Eugène BOUDIN Trouville, la jetée à marée haute

(Honfleur, 1824 – Deauville, 1898)

Tableau Trouville la jetée à marée haute

© Crédits iconographiques Région Normandie /Inventaire général/Patrick Merret – Léonie Hamard

Description :
vers 1888-1895
Huile sur panneau, 27 x 21,8 cm
Dimensions avec cadre : 39,2 x 34,5 cm

S.b.g.
Numéro d’inventaire : PN 993.9.1

Dans l’année 1888, Boudin peint au Havre, à Deauville, puis, à la fin de l’année, à Dieppe. Comme à l’accoutumée, il envoie deux peintures au Salon. À Trouville, au mois de juillet, il réalise les Jetées de Trouville à marée basse, d’une facture et d’un esprit identique à ses Jetées à marée haute.

Une autre version un peu plus grande présente le même point de vue, mais le vent est tombé, ce qui modifie la composition des nuages et des bateaux dans le port. Exemplaire dans ce monde du paysage naturaliste, Boudin se place dans une situation de répétition des sujets et des points de vue pour mieux les oublier et cerner ce que Duranty appelle «la notion intime et pour ainsi dire biographique de toutes les variantes du ciel […] Cette notation est un mot que Monsieur Boudin a appliqué à la mer et à ses petits ports».

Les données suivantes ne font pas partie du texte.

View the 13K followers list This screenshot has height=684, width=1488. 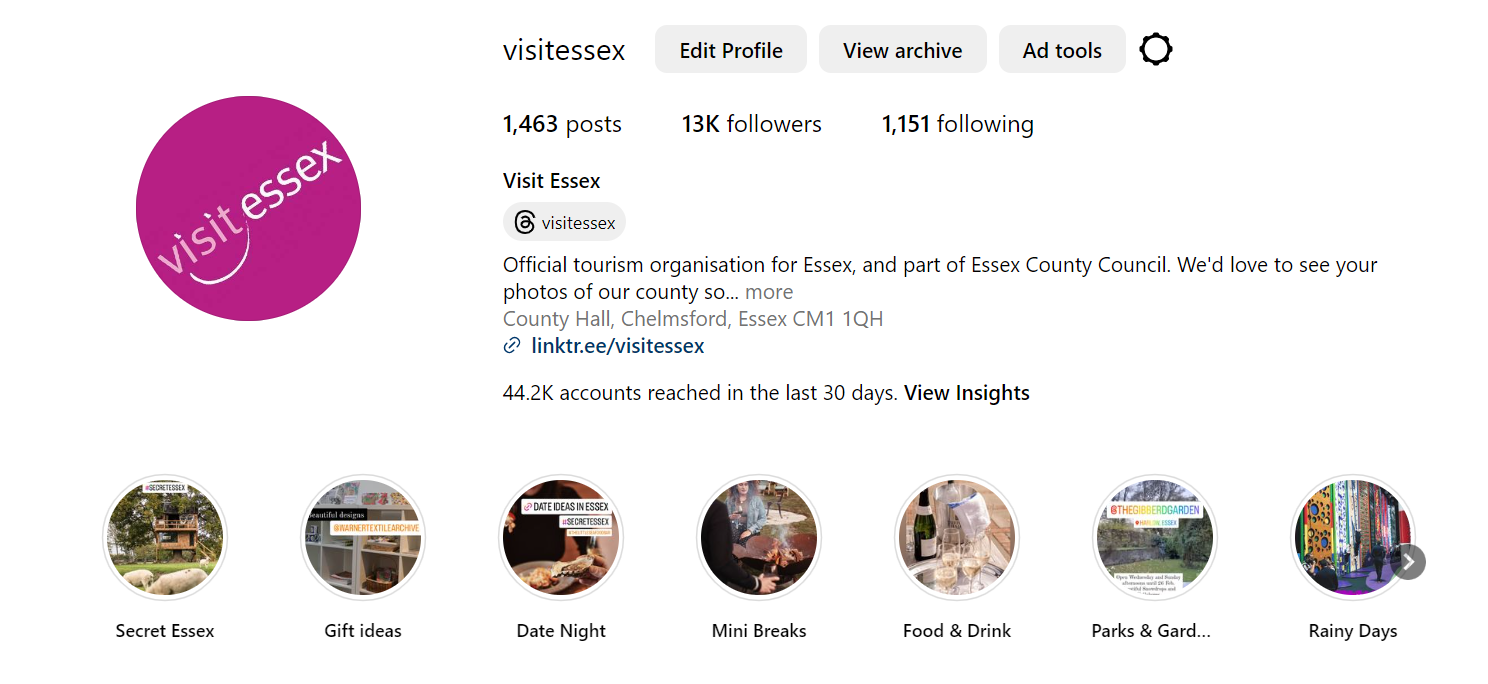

On dit souvent que les œuvres des années 1885-1895 sont un peu sèches et parfois trop fignolées. Ce peut être vrai pour les grands voiliers du bassin de Deauville sur toile de format respectable, mais rarement pour les petits panneaux où Boudin parvient le plus souvent, comme ici, à pénétrer l’espace de la peinture en cadrant le motif sur la densité chromatique.

Il profite de sa formidable maîtrise des volumes impalpables pour restituer, avec objectivité et détachement, non pas la mutation, le changement, la fusion de l’eau et du vent – toutes choses qui en font un peintre de la mobilité plus que moderne, éternel – mais au contraire, la suspension immobile des voiles imperceptiblement déplacées.

La maturité de la facture confère à ce petit tableau, comme à bien d’autres de la même série, une place double : modeste étude de port niché au coeur de la physique des éléments en Normandie mais aussi, par l’acuité de vue et l’économie de pinceau, morceau de peinture dans un esprit proche de Guardi.